## Directions for this task
Search the material below for the word "swatch". Copy every line that has it.

/---

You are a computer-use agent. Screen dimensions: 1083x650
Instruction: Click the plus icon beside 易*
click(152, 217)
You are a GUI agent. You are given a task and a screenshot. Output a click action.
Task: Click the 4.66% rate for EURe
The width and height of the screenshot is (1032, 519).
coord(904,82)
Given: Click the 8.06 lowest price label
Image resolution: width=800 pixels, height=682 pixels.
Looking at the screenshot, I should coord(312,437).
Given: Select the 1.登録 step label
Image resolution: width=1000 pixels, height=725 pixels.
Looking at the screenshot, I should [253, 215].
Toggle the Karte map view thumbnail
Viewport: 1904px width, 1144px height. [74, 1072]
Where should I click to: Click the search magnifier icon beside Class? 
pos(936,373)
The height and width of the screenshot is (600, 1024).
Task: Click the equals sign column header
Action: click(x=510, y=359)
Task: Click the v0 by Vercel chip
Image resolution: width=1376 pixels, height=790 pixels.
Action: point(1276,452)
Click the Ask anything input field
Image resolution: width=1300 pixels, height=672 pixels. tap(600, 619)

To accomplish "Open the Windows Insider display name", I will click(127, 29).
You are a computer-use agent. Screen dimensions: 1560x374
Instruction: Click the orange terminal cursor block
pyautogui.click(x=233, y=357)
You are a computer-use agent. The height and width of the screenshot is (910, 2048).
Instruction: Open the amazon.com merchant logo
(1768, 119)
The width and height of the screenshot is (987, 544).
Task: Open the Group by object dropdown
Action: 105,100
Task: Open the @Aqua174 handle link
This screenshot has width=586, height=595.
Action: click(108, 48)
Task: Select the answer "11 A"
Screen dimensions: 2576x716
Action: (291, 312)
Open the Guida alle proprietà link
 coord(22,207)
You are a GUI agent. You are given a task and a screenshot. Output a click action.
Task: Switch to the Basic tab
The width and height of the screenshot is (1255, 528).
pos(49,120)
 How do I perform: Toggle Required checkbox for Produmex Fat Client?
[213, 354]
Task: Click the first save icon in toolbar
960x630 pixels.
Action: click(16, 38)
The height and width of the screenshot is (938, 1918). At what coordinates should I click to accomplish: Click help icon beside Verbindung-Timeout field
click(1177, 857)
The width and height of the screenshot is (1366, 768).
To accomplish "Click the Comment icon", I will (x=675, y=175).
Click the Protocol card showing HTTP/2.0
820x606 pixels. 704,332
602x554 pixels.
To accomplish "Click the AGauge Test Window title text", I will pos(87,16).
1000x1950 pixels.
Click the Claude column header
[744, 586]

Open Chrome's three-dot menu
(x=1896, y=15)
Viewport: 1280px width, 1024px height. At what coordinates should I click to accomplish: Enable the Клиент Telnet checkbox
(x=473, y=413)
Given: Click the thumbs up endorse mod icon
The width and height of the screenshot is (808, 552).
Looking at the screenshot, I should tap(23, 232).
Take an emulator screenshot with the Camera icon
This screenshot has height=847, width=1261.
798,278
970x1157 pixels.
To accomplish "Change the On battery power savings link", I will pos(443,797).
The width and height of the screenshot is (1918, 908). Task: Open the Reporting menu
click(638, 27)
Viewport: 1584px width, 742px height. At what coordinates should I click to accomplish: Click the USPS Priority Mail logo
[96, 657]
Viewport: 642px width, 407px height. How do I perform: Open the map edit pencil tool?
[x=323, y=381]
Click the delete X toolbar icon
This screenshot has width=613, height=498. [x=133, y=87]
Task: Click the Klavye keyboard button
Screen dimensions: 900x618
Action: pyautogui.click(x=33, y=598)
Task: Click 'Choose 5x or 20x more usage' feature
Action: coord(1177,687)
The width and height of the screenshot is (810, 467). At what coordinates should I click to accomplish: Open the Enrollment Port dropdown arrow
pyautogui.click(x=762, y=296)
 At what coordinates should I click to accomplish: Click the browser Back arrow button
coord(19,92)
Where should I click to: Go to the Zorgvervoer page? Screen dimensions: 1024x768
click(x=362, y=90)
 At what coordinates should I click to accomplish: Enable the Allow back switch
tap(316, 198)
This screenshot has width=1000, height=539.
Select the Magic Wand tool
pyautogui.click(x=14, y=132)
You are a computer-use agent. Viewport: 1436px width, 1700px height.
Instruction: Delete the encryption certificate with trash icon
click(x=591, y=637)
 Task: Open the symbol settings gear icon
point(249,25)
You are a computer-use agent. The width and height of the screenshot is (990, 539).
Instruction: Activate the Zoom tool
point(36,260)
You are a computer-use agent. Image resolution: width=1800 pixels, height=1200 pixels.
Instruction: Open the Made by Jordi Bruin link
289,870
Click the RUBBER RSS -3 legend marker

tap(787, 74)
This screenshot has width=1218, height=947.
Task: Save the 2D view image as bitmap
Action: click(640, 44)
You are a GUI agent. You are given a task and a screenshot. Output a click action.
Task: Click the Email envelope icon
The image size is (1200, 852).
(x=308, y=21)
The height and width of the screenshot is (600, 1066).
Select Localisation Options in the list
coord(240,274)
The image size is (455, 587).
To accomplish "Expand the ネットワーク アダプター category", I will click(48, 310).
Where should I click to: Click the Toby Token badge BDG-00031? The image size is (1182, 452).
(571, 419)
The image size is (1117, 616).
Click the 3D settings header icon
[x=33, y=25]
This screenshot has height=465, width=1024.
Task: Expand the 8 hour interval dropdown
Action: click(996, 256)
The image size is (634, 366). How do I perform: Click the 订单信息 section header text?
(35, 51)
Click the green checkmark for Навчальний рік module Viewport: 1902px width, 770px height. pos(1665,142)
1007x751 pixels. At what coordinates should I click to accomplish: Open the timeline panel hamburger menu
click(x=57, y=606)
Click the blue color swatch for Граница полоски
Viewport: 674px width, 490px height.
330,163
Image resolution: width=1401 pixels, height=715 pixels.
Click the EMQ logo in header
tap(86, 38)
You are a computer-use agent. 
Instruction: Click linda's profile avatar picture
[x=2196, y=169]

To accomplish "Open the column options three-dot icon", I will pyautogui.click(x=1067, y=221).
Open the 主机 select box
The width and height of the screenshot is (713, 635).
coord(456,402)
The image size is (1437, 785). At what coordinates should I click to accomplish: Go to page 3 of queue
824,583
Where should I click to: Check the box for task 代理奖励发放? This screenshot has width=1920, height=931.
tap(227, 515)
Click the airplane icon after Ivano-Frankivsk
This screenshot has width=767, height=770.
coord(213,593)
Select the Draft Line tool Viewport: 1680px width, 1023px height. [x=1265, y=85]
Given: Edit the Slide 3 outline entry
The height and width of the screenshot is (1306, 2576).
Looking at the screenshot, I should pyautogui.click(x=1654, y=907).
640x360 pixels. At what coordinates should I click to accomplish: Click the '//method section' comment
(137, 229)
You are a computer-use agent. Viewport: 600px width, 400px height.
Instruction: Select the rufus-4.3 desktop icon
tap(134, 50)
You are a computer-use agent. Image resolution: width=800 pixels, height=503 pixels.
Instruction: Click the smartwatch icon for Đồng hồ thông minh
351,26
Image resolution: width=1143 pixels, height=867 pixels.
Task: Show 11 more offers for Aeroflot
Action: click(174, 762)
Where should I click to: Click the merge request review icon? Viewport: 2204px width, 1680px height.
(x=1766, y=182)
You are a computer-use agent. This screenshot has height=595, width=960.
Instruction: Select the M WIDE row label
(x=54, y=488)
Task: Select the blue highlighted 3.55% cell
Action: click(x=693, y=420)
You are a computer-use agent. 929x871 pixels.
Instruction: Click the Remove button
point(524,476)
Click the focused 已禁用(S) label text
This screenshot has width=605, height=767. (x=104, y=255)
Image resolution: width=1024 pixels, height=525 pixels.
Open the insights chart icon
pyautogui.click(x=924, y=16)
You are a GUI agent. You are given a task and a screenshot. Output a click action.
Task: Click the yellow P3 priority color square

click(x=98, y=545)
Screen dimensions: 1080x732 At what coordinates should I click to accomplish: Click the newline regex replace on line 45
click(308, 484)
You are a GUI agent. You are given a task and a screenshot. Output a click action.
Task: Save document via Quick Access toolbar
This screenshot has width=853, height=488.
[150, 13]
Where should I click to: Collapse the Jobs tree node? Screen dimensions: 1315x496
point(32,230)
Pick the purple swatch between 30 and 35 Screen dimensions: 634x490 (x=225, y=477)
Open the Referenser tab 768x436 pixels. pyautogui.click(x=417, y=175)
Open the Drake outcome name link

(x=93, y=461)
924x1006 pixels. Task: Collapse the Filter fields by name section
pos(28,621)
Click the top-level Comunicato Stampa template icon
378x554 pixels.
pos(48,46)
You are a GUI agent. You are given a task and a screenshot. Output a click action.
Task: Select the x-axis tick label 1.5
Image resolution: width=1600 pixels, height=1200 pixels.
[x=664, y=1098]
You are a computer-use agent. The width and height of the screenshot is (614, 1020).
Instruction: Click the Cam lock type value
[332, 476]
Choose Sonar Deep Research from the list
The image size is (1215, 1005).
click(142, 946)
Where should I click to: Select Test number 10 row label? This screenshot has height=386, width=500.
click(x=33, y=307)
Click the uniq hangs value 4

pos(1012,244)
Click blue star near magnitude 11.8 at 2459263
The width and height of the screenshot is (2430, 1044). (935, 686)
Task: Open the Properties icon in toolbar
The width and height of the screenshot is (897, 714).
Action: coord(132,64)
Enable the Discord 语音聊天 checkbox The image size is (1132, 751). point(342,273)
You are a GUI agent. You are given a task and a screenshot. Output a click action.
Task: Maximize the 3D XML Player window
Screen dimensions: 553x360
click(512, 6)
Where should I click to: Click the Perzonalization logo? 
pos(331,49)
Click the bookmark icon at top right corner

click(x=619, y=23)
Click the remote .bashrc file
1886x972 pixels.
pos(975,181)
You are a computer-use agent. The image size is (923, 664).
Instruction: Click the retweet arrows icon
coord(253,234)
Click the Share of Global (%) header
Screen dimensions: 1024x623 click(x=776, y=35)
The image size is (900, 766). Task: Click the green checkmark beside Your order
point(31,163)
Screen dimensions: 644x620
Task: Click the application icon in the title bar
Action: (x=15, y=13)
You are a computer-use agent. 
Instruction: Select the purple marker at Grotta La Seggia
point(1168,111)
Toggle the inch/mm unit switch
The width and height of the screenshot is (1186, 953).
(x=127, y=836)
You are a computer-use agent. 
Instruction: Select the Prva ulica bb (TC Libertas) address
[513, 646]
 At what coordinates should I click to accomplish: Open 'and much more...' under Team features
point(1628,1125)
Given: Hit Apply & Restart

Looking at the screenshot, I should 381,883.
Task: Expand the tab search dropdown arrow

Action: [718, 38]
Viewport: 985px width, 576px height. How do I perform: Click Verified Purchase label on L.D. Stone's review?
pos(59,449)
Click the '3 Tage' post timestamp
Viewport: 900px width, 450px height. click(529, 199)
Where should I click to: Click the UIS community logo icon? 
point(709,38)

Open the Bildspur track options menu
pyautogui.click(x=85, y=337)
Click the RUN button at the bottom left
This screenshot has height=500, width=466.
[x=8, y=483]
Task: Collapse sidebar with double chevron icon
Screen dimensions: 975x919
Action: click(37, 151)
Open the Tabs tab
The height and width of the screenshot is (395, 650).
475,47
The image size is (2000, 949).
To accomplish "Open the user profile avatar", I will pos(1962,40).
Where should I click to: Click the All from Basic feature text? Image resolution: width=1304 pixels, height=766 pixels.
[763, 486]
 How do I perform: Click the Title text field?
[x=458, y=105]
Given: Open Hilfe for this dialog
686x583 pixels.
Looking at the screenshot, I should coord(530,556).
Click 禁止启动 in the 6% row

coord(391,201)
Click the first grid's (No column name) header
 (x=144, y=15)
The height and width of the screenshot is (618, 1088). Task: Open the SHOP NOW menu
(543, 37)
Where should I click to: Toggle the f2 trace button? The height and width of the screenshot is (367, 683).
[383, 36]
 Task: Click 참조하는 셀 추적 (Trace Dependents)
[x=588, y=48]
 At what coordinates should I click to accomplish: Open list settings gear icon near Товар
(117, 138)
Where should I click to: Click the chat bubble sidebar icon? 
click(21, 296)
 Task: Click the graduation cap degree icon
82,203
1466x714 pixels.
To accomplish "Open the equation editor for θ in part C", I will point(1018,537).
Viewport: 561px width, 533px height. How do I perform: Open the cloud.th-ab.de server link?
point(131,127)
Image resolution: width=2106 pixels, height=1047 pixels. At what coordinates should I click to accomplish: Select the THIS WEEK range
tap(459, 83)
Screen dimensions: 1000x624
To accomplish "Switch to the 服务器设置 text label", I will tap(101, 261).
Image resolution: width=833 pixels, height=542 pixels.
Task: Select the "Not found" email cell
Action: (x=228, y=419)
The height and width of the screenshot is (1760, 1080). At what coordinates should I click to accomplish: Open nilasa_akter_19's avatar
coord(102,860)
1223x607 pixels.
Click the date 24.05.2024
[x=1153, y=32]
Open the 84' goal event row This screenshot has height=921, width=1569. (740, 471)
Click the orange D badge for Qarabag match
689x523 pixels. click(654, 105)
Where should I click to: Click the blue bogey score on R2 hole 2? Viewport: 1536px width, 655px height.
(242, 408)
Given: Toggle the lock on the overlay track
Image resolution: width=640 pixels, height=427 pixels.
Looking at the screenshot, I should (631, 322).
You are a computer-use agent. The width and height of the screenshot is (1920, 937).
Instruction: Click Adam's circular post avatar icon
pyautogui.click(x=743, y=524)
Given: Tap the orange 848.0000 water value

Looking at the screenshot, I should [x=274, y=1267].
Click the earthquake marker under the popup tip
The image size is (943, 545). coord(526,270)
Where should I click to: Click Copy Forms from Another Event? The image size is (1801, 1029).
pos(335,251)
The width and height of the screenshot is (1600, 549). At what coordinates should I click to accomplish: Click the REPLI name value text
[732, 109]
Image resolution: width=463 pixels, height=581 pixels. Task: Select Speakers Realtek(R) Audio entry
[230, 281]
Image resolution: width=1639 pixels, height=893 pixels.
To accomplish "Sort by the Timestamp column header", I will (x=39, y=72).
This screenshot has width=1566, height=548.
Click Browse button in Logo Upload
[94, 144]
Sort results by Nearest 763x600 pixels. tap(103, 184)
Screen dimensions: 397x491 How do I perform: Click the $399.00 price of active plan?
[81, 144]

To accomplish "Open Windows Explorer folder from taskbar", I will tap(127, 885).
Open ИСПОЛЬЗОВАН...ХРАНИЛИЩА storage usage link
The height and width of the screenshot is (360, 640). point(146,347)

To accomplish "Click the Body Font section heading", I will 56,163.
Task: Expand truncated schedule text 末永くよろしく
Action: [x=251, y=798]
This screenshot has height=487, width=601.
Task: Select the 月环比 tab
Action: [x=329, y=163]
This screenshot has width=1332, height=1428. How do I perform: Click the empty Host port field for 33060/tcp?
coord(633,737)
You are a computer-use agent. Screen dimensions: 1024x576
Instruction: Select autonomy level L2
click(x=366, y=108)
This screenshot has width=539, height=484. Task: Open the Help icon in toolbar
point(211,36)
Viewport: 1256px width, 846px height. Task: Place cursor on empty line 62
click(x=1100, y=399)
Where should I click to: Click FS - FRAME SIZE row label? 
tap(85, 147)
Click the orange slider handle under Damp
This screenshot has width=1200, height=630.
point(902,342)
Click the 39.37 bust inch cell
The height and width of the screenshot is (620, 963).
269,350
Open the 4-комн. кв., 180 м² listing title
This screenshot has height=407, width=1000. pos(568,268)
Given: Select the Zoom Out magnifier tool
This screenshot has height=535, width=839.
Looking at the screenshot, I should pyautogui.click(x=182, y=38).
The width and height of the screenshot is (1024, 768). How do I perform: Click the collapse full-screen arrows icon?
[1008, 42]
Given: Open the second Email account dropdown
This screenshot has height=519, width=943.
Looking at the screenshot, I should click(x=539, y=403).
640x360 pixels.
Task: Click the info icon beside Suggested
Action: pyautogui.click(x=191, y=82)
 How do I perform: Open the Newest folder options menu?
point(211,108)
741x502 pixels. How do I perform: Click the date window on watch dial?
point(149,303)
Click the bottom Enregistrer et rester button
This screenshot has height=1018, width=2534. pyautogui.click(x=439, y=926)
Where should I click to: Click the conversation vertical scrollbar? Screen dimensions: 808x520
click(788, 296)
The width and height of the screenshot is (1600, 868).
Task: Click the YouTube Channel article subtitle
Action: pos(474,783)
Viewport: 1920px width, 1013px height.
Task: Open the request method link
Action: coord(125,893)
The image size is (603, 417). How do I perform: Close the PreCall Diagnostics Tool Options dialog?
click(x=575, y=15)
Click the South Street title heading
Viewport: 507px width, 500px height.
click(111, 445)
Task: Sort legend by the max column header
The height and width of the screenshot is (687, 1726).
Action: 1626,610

\---

## Solution to this exercise
Click the blue color swatch for Граница полоски
Pick the purple swatch between 30 and 35 Screen dimensions: 634x490 (x=225, y=477)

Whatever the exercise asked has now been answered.